- **DATA FOR THIS TASK**

----

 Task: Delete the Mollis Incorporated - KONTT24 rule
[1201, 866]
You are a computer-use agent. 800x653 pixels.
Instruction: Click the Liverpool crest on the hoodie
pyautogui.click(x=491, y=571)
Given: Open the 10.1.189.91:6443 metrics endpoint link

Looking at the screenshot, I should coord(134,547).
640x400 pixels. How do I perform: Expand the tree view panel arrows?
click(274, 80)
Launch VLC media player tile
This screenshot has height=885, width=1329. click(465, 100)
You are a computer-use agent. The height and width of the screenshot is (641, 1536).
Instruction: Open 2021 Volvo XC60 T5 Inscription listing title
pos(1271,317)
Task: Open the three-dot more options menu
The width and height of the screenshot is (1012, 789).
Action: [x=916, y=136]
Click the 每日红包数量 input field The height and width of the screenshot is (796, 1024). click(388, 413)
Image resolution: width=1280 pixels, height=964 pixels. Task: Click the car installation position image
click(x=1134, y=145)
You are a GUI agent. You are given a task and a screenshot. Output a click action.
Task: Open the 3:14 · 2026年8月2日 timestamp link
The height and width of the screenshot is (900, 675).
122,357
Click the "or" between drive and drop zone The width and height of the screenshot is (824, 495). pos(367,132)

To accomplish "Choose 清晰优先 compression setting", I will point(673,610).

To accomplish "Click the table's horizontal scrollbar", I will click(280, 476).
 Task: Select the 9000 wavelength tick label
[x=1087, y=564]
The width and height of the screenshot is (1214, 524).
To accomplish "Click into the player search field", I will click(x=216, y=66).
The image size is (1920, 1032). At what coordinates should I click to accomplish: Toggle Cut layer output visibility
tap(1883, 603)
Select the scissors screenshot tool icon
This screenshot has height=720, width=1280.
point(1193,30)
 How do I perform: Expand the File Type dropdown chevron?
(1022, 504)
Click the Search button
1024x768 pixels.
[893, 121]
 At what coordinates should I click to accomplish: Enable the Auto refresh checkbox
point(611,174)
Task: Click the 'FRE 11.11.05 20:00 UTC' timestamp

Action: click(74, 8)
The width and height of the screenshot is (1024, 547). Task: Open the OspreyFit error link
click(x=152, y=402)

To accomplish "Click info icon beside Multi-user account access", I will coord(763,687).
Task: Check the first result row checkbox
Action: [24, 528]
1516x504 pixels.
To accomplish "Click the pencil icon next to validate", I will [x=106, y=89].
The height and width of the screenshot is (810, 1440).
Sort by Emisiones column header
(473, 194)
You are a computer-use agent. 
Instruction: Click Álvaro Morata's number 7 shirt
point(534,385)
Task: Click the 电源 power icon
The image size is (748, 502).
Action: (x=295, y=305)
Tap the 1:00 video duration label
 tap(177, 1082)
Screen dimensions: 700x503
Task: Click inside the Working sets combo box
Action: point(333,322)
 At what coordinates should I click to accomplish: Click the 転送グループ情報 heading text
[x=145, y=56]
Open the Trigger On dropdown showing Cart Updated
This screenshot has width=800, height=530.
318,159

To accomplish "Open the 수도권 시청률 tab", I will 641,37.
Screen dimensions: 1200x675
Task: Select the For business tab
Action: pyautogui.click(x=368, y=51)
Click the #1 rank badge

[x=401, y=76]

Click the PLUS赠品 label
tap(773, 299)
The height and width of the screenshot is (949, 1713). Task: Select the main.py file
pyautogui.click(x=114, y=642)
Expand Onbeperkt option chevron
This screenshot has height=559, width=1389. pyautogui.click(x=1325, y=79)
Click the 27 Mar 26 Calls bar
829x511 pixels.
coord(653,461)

----

- **TASK TO CARRY OUT**
Nothing should appear in the answer except the lines above from the line with "The height and width of the screenshot is (900, 675)." through the line with "The width and height of the screenshot is (1214, 524).", both included, written out exactly.

- **THE COMPLETED TASK**
The height and width of the screenshot is (900, 675).
122,357
Click the "or" between drive and drop zone The width and height of the screenshot is (824, 495). pos(367,132)

To accomplish "Choose 清晰优先 compression setting", I will point(673,610).

To accomplish "Click the table's horizontal scrollbar", I will click(280, 476).
 Task: Select the 9000 wavelength tick label
[x=1087, y=564]
The width and height of the screenshot is (1214, 524).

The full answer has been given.